#### PASSAGE GIVEN:
+++++

The mixture of these ideas makes a confused jumble. But “incoherent” doesn’t mean “useless.” It serves as a kind of makeshift glue that binds disparate groups in opposition to what they see as the West’s oppressive bourgeois culture, its tolerance for divergent views, and the unequal outcomes produced by market competition (softened by transfer payments). Overturn it all, they say, in the name of “social justice.” They have no idea of what to replace it with. In fact, the coalition would break apart if either side emphasized its proposed alternatives.

This negative, often nihilistic, ideology inverts the old adage, “might makes right.” Their implicit claim is that “weakness and poverty make right.” It doesn’t. What’s right or wrong has nothing to do with who has wealth and power and who does not.

These self-proclaimed champions of the poor add one more sloppy argument to the mix. They claim people are poor and weak only because they have been oppressed and exploited.

+++++

#### WRITTEN TASKS:
1: In the passage, what would happen to the coalition if either side emphasized its proposed alternatives?
2: For each statement, say whether it agrees with the passage, and quote the words that decide it. (a) The passage treats "incoherent" as the same as "useless." (b) The passage says the opponents have no idea what to replace the West's culture with. (c) The passage says the unequal outcomes of market competition are softened by transfer payments.
3: Reproduce the part of the passage between "This negative, often" and "oppressed and exploited.", inclusive.
The data below come from a separate source, not from the passage.

#### SUPPLIED DATA:

+++++

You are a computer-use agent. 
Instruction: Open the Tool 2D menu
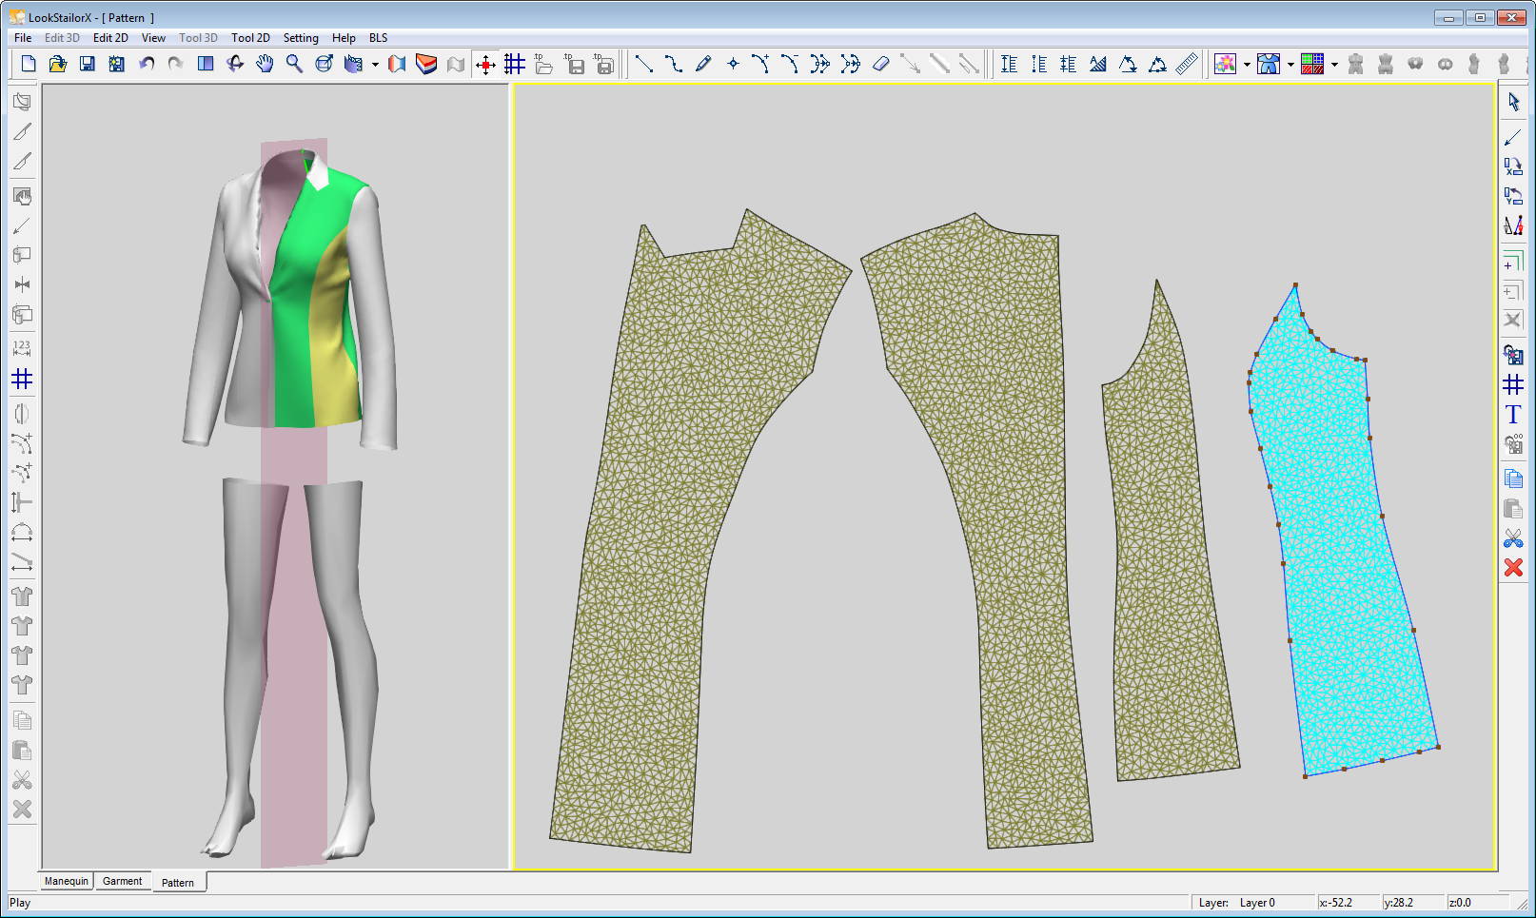tap(250, 38)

+++++

#### OUTPUTS:
1: The coalition would break apart.

2:
(a) No: "But “incoherent” doesn’t mean “useless.”"
(b) Yes: "They have no idea of what to replace it with."
(c) Yes: "the unequal outcomes produced by market competition (softened by transfer payments)"

3:
This negative, often nihilistic, ideology inverts the old adage, “might makes right.” Their implicit claim is that “weakness and poverty make right.” It doesn’t. What’s right or wrong has nothing to do with who has wealth and power and who does not.

These self-proclaimed champions of the poor add one more sloppy argument to the mix. They claim people are poor and weak only because they have been oppressed and exploited.